START The data
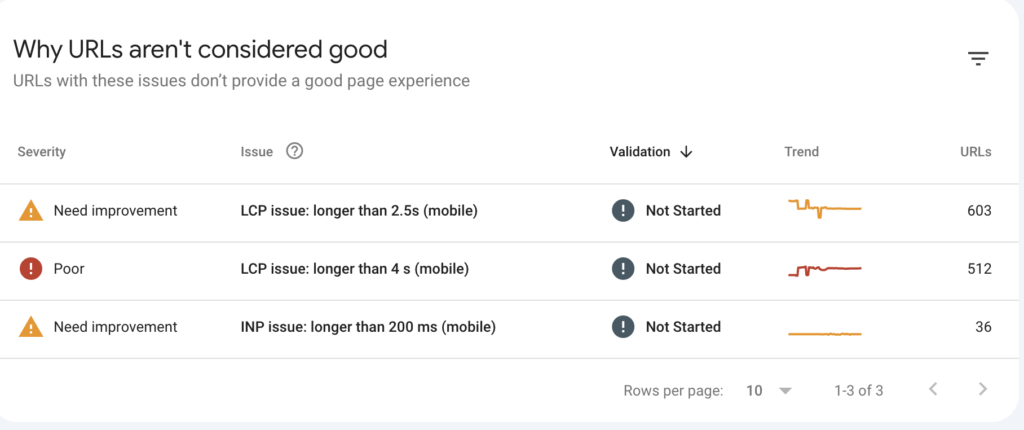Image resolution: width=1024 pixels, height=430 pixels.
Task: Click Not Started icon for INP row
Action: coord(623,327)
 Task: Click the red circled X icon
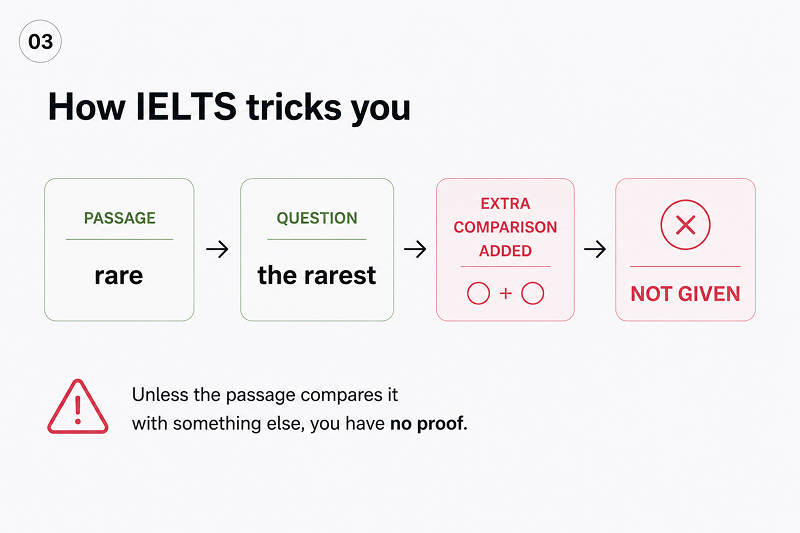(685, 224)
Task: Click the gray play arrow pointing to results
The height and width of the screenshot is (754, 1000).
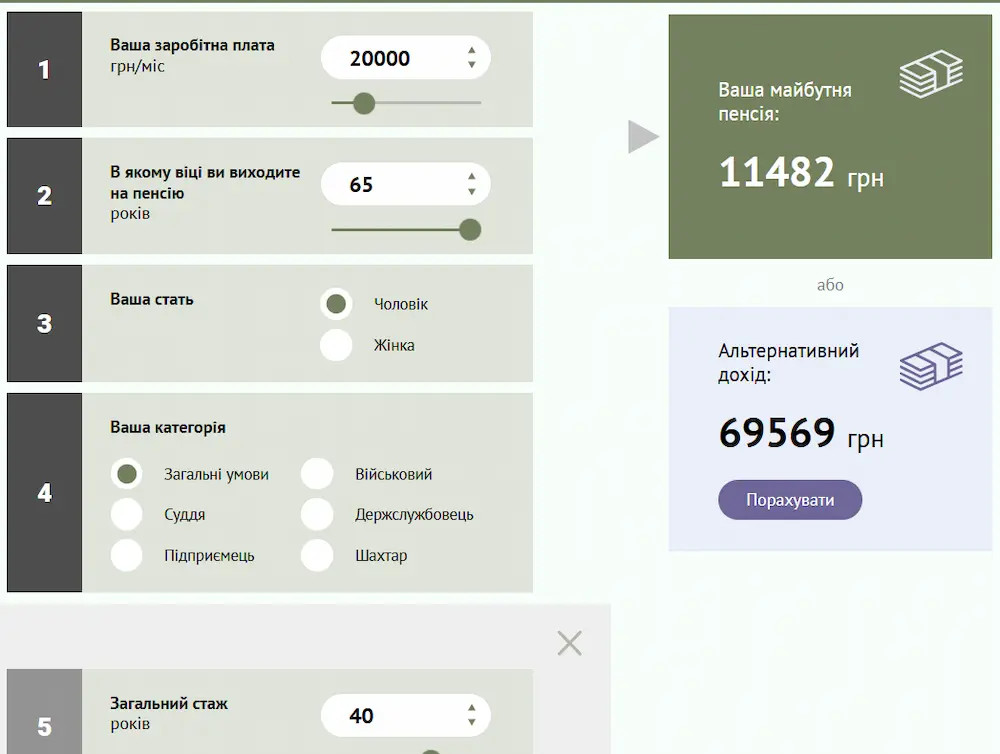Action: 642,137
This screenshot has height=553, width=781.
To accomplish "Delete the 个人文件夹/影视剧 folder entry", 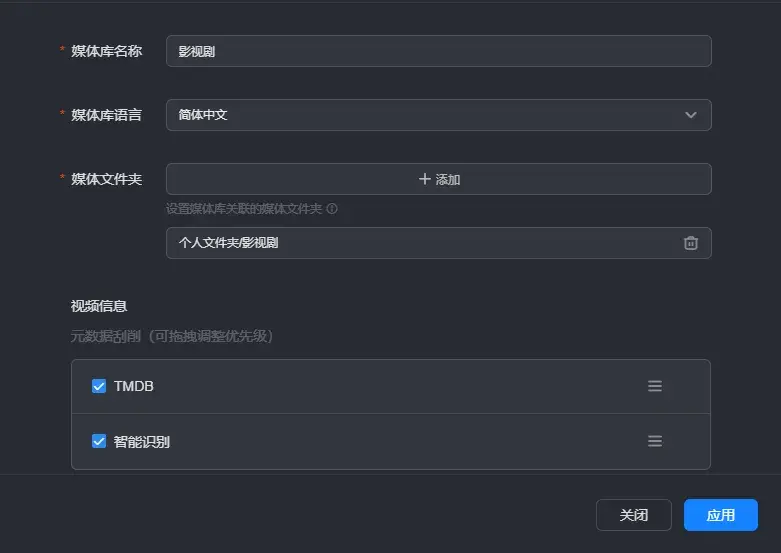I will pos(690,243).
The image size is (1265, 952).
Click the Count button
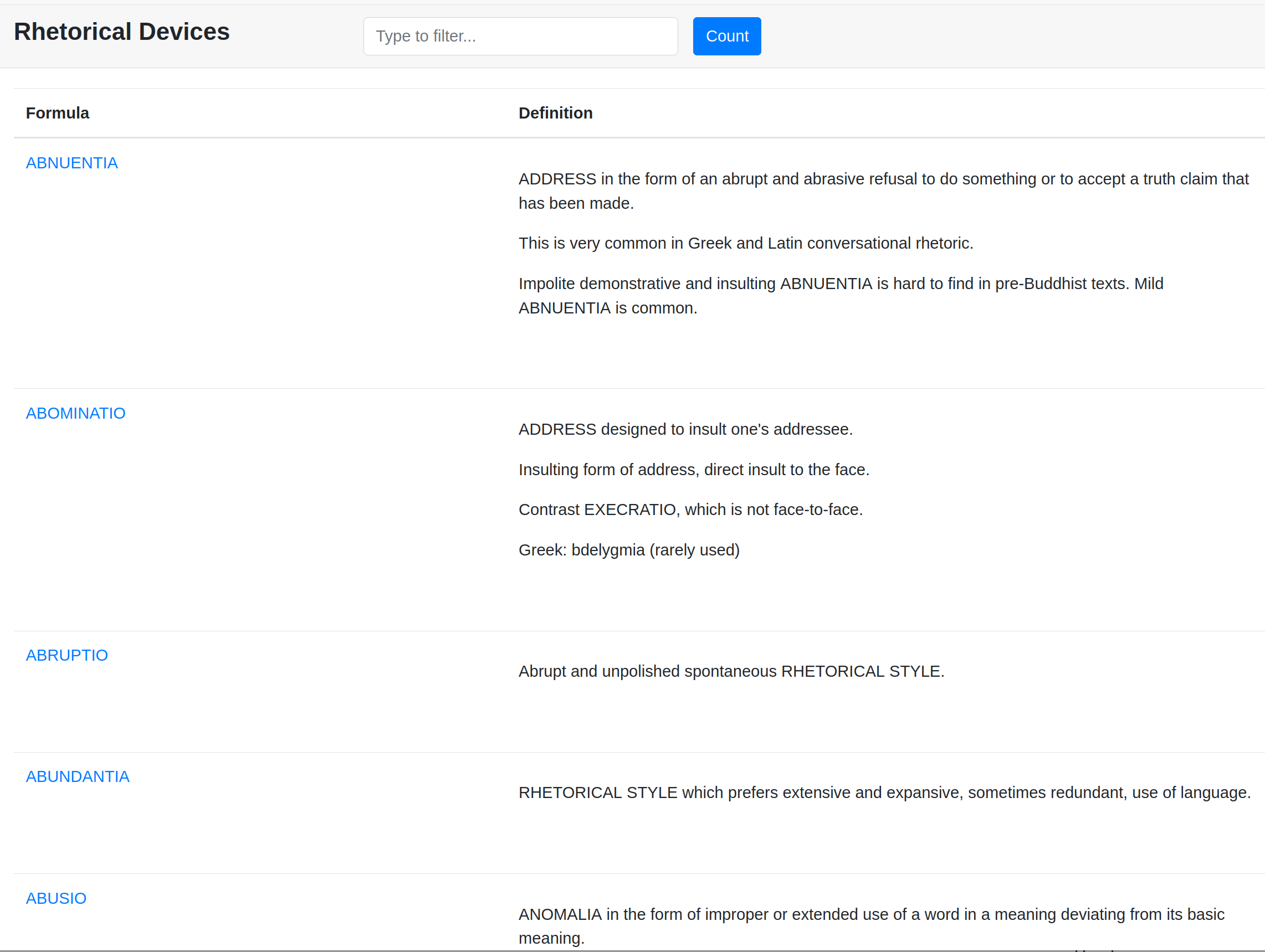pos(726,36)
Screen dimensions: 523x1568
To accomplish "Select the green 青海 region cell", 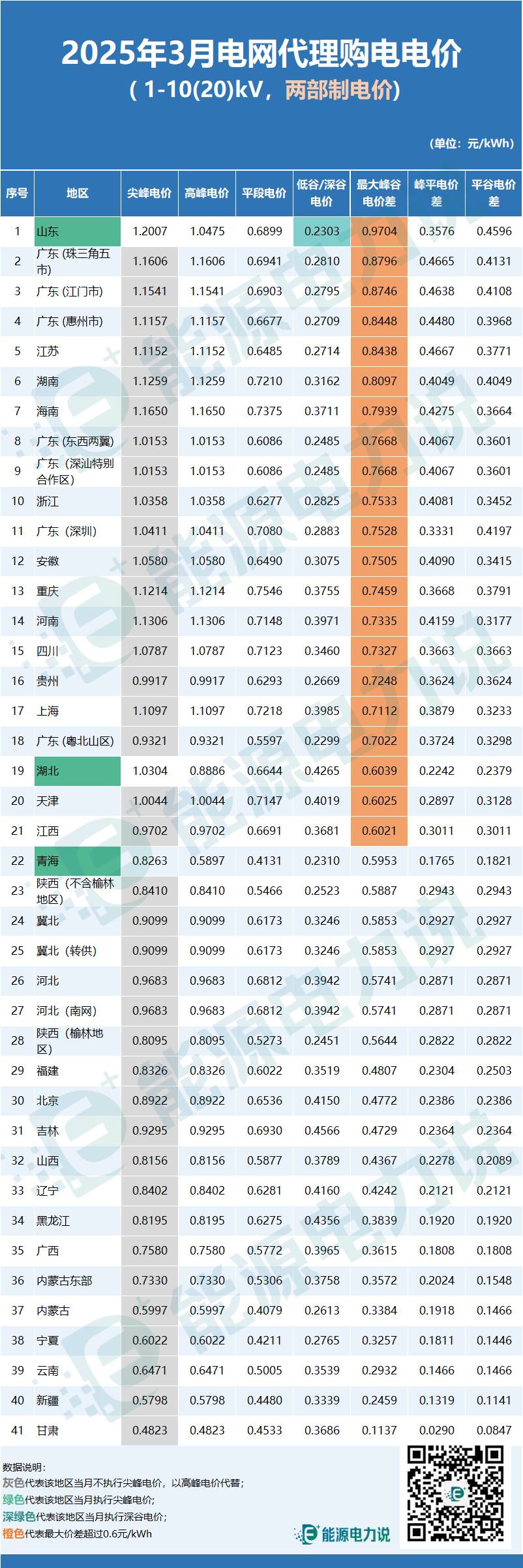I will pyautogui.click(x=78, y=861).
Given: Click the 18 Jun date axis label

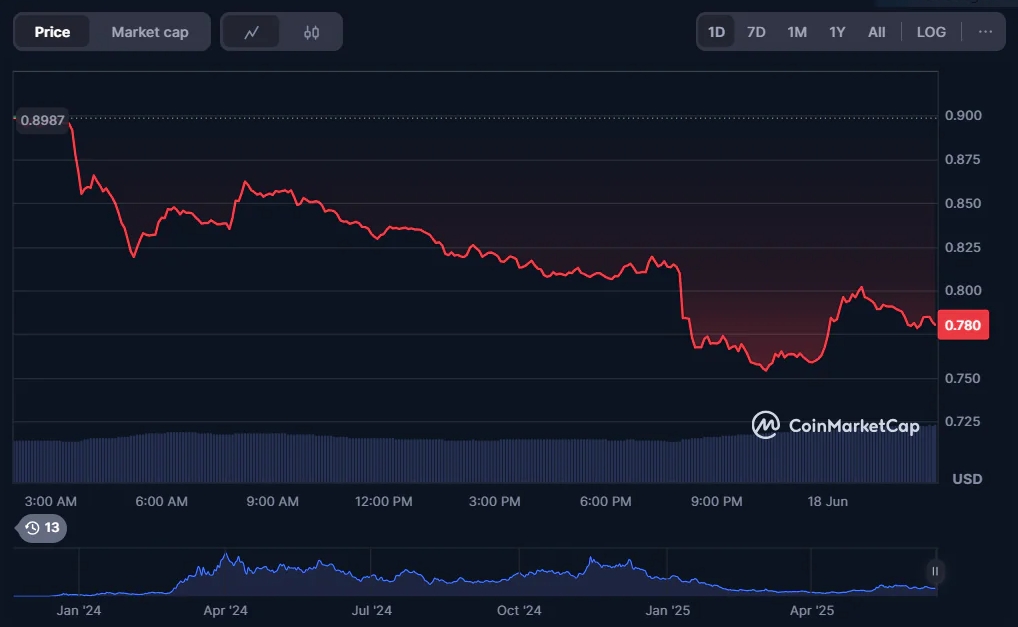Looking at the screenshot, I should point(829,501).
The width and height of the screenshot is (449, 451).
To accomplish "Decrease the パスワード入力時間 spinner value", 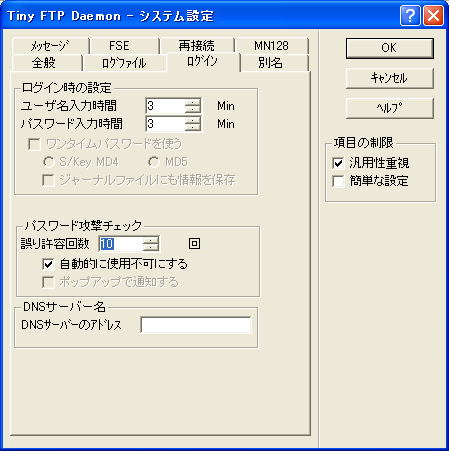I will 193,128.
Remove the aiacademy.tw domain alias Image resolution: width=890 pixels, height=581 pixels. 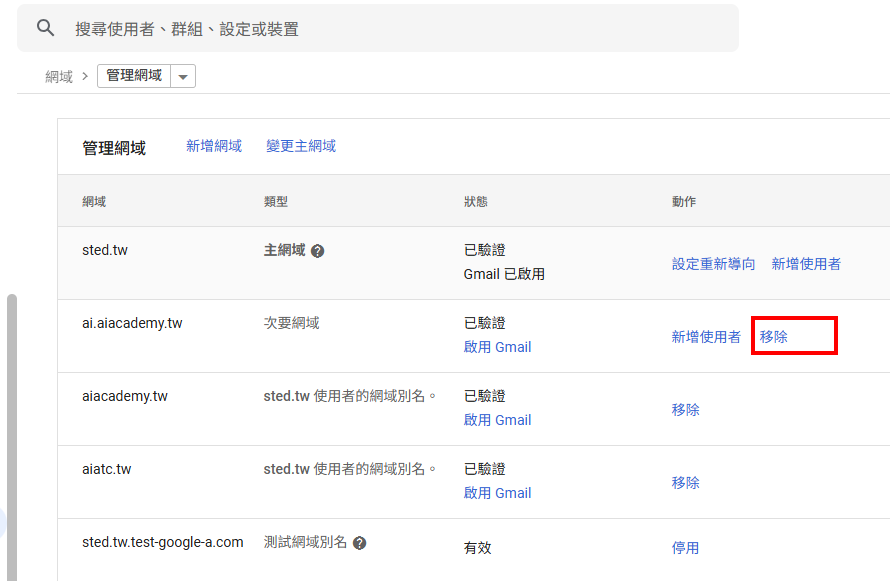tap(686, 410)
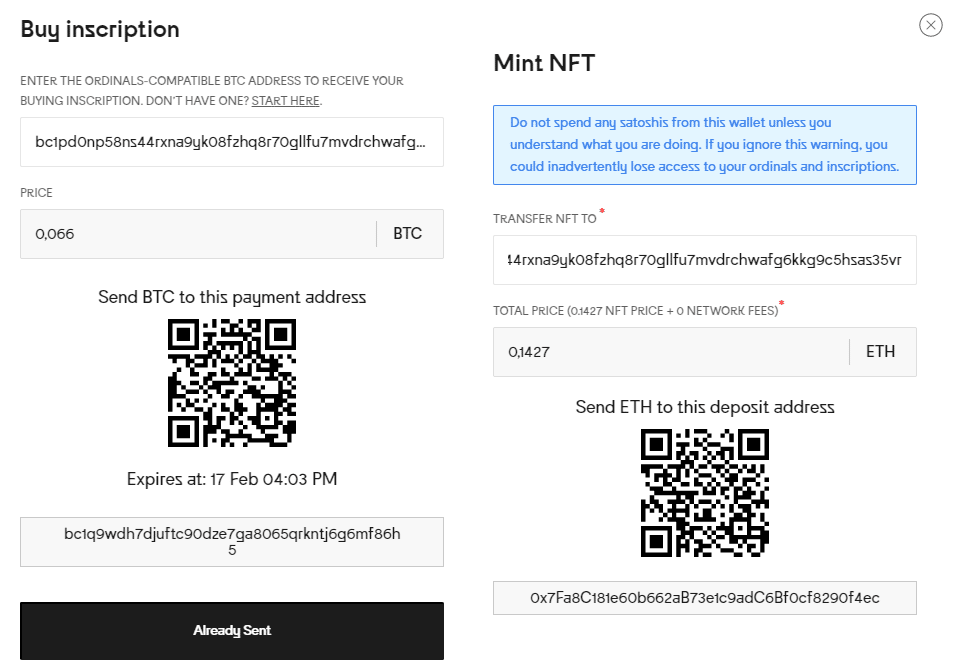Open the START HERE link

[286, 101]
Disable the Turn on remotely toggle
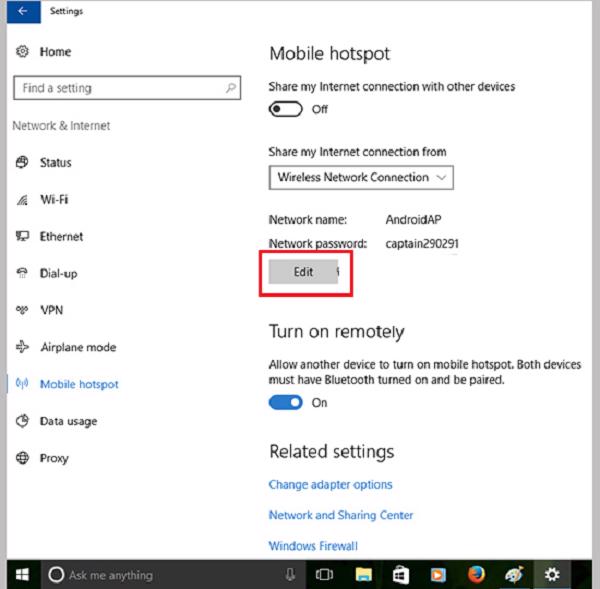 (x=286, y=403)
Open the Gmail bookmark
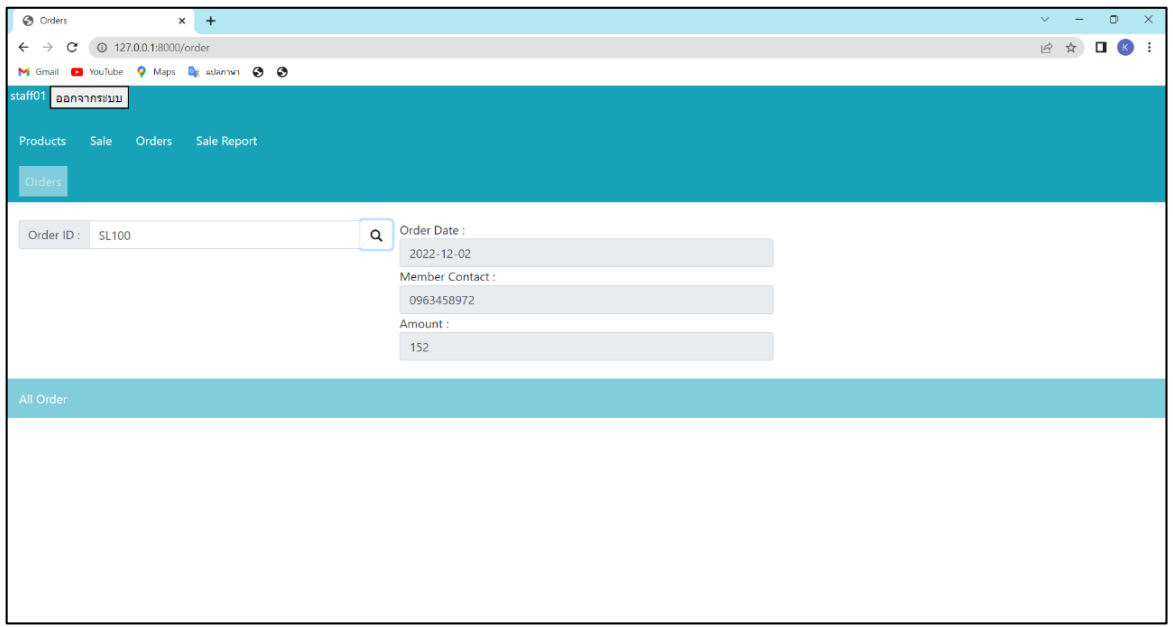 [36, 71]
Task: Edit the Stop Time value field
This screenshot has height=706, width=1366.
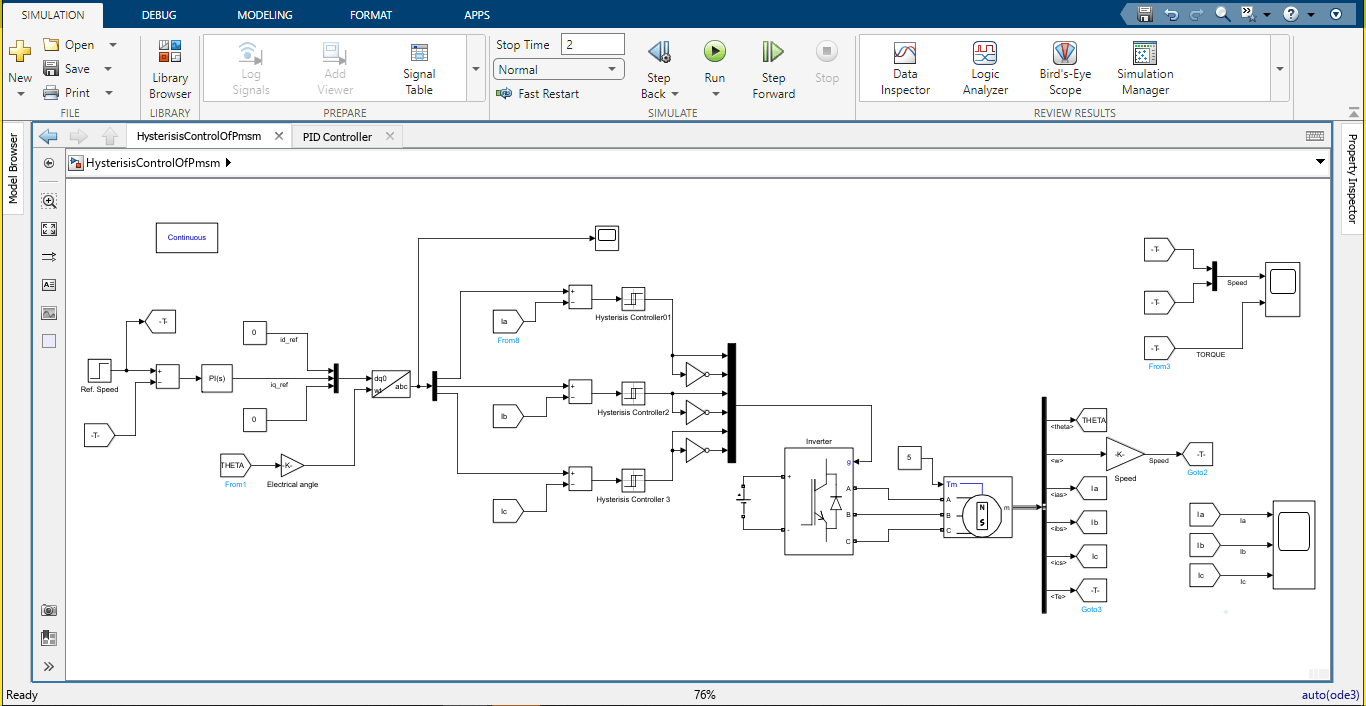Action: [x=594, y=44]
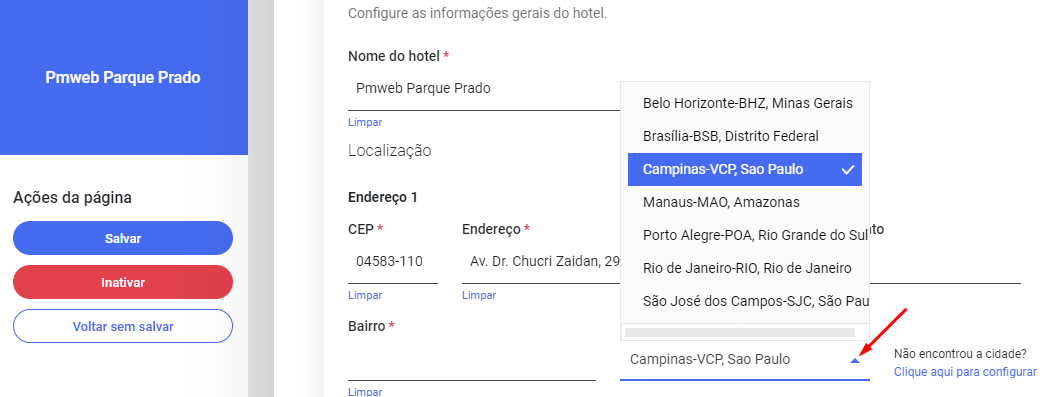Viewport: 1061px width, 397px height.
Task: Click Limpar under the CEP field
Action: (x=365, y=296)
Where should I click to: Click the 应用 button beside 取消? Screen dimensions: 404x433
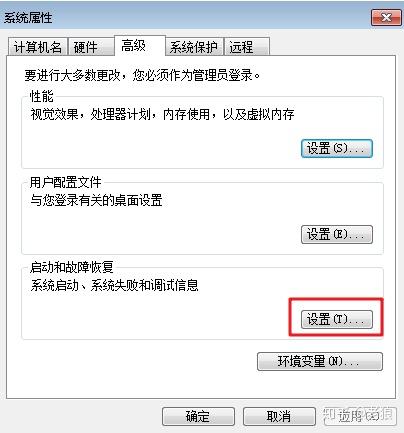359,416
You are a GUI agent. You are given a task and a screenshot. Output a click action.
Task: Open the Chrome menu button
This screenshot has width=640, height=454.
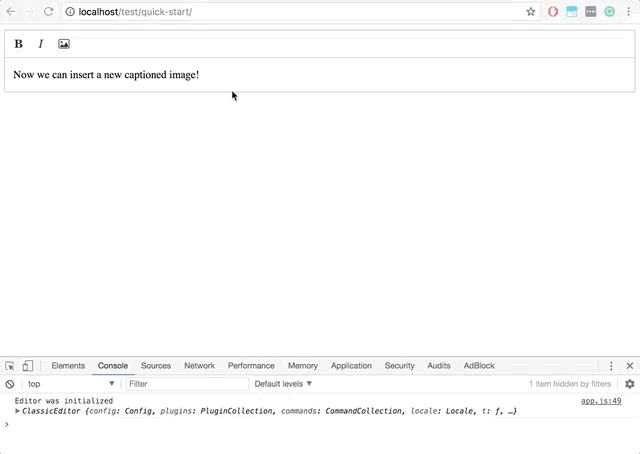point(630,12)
END The data
▸ **Task prompt**: Write out exactly the lines from the line holding "Open the Gmail bookmark" through the last line of the records above, inclusive, and nothing more. Leave out the pictures.

▸ **Completed exercise**:
Open the Gmail bookmark
 [36, 71]
Task: Edit the Stop Time value field
This screenshot has height=706, width=1366.
Action: [x=594, y=44]
Viewport: 1061px width, 397px height.
Task: Click Limpar under the CEP field
Action: (x=365, y=296)
Where should I click to: Click the 应用 button beside 取消? Screen dimensions: 404x433
359,416
You are a GUI agent. You are given a task and a screenshot. Output a click action.
Task: Open the Chrome menu button
This screenshot has width=640, height=454.
point(630,12)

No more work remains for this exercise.